## [What is needed]
From the rows below, collect every line that contains the word "Where" and copy each one out in full.

## [Task input]
--------

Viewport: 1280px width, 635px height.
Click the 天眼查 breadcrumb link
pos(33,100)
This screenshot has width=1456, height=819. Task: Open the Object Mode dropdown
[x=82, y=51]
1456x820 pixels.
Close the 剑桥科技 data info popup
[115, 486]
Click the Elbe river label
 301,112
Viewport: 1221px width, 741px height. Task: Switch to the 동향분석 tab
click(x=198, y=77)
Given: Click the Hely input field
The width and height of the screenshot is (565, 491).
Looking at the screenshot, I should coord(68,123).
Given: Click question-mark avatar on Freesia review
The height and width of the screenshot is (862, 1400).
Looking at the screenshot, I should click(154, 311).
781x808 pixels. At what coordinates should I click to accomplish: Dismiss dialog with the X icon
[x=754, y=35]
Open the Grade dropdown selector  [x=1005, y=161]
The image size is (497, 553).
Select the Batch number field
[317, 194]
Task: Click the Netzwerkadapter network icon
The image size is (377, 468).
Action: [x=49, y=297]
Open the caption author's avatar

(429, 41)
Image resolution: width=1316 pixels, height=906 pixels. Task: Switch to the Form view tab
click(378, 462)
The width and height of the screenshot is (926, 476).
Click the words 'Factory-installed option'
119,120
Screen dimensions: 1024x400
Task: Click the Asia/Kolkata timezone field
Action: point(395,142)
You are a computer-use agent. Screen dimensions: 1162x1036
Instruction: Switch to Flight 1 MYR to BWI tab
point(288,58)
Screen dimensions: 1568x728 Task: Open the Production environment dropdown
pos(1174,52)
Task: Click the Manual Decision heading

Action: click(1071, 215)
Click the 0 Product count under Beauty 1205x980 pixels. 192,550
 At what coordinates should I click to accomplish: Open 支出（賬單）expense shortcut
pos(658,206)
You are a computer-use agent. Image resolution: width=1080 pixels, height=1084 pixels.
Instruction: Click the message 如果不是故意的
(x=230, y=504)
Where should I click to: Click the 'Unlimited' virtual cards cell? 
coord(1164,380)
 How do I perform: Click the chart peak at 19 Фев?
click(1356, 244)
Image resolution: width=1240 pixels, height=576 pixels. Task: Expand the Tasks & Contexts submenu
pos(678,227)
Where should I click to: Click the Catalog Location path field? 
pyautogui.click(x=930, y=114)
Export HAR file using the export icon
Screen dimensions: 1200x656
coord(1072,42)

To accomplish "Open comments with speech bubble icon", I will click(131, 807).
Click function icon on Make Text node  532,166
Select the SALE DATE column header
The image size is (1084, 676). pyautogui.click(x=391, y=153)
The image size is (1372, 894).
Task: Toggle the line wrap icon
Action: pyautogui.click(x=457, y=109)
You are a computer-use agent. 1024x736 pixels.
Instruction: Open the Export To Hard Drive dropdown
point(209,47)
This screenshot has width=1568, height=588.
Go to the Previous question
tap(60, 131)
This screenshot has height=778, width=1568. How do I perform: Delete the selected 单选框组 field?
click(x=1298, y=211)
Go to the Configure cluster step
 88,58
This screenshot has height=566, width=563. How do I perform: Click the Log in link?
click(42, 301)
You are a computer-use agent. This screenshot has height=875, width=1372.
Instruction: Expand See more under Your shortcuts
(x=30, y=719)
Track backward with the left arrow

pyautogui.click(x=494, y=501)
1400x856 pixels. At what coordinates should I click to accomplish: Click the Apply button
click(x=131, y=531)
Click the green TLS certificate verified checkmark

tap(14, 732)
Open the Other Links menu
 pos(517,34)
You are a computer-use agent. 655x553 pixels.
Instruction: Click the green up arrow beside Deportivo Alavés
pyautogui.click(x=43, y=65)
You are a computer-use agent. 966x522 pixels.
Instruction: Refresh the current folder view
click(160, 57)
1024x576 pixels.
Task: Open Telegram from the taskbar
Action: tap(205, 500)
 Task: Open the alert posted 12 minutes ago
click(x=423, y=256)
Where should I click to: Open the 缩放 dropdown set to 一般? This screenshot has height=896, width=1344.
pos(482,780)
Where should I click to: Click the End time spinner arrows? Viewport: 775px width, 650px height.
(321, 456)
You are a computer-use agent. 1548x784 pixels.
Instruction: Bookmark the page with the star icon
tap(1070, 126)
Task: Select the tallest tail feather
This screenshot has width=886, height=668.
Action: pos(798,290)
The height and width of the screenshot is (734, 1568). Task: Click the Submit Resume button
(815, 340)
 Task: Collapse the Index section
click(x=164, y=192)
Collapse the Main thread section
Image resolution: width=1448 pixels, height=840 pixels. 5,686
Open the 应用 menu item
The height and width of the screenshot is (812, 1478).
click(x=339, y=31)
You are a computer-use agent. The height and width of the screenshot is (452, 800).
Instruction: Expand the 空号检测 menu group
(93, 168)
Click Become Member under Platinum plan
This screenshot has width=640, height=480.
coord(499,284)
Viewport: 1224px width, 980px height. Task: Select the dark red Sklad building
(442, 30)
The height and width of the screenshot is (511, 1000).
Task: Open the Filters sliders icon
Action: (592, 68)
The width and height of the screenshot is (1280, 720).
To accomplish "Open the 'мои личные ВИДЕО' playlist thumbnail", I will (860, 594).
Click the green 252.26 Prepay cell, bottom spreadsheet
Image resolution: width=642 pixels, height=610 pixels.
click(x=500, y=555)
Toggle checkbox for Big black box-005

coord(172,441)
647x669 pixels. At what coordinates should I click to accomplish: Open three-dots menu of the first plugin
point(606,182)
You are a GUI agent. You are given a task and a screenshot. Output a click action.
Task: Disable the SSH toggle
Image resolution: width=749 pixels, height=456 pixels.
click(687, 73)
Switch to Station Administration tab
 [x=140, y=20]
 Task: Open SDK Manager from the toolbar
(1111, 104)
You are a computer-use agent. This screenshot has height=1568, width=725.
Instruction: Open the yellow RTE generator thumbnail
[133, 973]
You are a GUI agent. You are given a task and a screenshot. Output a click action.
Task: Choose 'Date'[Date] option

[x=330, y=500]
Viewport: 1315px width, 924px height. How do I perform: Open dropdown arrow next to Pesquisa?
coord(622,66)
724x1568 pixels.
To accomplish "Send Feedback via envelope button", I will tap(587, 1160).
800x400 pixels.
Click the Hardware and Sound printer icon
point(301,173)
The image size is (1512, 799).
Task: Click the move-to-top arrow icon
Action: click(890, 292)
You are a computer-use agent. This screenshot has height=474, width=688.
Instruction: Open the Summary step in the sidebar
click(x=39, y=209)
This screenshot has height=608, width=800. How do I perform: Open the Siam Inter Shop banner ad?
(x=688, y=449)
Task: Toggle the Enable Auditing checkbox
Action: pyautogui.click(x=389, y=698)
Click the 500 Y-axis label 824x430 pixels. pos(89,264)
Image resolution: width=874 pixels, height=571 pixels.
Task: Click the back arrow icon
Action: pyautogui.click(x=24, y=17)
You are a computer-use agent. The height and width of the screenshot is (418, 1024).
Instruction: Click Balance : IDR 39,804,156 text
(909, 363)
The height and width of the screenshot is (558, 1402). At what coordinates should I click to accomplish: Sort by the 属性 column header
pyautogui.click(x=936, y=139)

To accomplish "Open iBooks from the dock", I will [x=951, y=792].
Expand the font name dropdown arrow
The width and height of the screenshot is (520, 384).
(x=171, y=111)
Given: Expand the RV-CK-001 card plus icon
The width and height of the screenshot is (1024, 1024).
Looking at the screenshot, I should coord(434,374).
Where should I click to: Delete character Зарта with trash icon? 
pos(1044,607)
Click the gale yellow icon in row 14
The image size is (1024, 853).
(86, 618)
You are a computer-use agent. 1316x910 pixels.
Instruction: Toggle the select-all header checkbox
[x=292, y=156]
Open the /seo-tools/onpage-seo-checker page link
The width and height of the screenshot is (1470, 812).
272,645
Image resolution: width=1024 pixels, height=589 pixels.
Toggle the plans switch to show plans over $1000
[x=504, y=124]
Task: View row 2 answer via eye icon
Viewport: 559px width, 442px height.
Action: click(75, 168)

--------

## [Expected output]
Where should I click to: Click the 'Unlimited' virtual cards cell? 
Where should I click to: Click the Catalog Location path field? 
Where should I click to: Open the 缩放 dropdown set to 一般? This screenshot has height=896, width=1344.
Where should I click to: Click the End time spinner arrows? Viewport: 775px width, 650px height.
Where should I click to: Delete character Зарта with trash icon? 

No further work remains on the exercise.